====== LISTED ENTRIES ======

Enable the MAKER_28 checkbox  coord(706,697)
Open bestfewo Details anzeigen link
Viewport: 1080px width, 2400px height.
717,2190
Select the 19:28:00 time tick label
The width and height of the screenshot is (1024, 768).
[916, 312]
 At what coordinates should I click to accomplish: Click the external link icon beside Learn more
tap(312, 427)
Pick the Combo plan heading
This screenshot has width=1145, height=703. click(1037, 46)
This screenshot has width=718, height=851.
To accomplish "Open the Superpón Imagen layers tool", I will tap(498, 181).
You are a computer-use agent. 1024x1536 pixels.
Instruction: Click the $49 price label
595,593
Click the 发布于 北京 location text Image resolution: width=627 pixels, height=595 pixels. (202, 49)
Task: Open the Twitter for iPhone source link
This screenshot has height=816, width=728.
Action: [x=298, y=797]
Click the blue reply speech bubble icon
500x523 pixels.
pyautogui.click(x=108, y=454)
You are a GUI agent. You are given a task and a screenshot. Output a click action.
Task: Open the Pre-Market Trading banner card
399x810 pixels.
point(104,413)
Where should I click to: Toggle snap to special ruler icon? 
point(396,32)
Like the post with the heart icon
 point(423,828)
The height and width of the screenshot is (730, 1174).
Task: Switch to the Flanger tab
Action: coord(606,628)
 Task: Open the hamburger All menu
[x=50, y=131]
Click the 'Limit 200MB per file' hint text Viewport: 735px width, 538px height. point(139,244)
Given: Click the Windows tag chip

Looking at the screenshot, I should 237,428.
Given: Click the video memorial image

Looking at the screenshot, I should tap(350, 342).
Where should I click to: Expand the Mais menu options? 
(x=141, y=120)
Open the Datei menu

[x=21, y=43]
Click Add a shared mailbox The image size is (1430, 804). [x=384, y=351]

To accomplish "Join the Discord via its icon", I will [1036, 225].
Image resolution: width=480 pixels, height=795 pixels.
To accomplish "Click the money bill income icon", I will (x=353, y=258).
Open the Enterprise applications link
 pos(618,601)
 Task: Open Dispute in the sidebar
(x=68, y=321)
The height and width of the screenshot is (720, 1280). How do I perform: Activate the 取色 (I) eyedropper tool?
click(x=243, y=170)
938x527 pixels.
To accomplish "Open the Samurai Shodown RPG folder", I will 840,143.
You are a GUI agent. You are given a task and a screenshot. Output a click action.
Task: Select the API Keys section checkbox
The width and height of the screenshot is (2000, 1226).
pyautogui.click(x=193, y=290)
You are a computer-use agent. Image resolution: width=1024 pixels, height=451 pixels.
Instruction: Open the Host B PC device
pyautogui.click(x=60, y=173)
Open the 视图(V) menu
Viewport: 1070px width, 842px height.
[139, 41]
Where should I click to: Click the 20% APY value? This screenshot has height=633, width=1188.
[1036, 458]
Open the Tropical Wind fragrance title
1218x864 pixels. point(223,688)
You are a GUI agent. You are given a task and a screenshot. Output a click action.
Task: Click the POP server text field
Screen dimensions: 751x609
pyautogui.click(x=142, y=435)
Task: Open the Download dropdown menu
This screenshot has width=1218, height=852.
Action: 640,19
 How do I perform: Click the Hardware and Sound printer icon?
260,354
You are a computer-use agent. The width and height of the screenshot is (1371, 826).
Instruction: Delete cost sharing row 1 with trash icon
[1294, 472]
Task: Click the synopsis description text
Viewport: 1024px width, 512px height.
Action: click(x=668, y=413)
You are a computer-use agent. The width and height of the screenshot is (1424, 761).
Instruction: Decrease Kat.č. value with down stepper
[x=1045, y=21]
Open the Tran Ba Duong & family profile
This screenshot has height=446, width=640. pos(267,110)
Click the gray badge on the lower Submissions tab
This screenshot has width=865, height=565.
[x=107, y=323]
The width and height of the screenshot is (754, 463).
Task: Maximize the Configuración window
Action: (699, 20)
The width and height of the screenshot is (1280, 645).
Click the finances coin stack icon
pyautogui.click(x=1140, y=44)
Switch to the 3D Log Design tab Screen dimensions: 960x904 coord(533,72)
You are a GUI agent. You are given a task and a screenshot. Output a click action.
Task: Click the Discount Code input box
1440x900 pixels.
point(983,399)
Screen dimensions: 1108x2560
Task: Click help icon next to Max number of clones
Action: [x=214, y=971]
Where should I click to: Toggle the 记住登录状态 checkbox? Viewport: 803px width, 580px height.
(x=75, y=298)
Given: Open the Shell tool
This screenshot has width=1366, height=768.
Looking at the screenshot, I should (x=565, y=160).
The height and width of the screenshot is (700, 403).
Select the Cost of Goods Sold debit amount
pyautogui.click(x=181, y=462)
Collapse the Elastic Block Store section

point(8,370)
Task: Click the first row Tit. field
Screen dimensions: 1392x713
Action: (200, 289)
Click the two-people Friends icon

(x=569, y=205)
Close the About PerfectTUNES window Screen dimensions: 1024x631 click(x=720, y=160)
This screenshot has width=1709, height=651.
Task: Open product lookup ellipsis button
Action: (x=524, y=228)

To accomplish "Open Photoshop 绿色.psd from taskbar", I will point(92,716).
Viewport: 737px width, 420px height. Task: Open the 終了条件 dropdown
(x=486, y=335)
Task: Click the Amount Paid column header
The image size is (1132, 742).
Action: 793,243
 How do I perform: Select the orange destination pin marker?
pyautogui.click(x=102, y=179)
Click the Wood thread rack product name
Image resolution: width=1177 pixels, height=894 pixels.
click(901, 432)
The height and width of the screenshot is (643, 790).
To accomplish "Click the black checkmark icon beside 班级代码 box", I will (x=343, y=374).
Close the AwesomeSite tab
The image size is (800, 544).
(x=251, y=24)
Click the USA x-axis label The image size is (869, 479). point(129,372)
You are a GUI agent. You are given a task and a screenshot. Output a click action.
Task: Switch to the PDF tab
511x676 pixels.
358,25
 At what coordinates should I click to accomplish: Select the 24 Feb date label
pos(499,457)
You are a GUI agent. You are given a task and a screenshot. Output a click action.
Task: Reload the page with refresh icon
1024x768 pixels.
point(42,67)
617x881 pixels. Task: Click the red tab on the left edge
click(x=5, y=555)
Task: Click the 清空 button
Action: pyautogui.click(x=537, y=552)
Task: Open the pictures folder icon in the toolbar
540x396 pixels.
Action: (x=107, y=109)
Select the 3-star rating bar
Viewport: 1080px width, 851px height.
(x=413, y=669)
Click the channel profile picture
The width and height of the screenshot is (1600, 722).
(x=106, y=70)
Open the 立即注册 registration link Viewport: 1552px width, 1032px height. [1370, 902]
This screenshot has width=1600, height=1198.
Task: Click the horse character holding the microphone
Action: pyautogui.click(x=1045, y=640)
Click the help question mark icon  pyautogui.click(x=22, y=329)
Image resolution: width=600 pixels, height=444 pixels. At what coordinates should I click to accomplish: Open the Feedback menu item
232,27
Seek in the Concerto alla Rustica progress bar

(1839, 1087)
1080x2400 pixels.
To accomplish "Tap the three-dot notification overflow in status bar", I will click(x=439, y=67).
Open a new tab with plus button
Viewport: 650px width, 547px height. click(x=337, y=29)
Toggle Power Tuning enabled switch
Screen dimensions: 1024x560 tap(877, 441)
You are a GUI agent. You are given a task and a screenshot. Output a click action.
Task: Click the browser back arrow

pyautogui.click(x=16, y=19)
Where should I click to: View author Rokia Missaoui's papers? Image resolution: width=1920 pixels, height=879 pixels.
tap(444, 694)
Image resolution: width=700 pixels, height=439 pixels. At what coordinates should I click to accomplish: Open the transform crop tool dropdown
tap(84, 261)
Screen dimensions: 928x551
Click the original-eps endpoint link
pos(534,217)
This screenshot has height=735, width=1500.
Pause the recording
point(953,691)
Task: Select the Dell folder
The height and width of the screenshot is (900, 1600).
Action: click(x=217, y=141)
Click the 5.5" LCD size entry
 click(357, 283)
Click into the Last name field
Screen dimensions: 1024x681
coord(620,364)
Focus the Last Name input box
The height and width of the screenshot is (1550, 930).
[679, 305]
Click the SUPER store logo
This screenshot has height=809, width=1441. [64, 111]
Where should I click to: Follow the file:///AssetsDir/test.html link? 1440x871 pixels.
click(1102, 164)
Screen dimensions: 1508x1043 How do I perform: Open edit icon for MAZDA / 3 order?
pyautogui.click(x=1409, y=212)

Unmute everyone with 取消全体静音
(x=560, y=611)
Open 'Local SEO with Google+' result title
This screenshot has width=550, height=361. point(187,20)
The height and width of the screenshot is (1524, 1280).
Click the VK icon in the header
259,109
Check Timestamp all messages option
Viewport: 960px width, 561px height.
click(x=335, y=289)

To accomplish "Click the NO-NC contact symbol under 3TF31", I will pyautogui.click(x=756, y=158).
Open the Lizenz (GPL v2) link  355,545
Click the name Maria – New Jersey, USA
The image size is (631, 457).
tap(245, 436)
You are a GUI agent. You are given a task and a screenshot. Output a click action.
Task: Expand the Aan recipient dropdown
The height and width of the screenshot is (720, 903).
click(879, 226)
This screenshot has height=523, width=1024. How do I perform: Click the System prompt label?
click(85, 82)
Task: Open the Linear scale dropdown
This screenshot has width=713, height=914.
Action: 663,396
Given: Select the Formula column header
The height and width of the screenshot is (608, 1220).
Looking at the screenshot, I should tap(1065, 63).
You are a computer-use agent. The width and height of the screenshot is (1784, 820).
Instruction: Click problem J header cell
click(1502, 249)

======

**WHAT YOU ARE ASKED TO DO**: Given the data above, transcribe exactly the lines from the one containing "This screenshot has height=816, width=728." down to the one containing "Image resolution: width=480", and no others.

**RESULT OF THIS TASK**:
This screenshot has height=816, width=728.
Action: [x=298, y=797]
Click the blue reply speech bubble icon
500x523 pixels.
pyautogui.click(x=108, y=454)
You are a GUI agent. You are given a task and a screenshot. Output a click action.
Task: Open the Pre-Market Trading banner card
399x810 pixels.
point(104,413)
Where should I click to: Toggle snap to special ruler icon? 
point(396,32)
Like the post with the heart icon
 point(423,828)
The height and width of the screenshot is (730, 1174).
Task: Switch to the Flanger tab
Action: coord(606,628)
 Task: Open the hamburger All menu
[x=50, y=131]
Click the 'Limit 200MB per file' hint text Viewport: 735px width, 538px height. point(139,244)
Given: Click the Windows tag chip

Looking at the screenshot, I should 237,428.
Given: Click the video memorial image

Looking at the screenshot, I should tap(350, 342).
Where should I click to: Expand the Mais menu options? 
(x=141, y=120)
Open the Datei menu

[x=21, y=43]
Click Add a shared mailbox The image size is (1430, 804). [x=384, y=351]

To accomplish "Join the Discord via its icon", I will [1036, 225].
Image resolution: width=480 pixels, height=795 pixels.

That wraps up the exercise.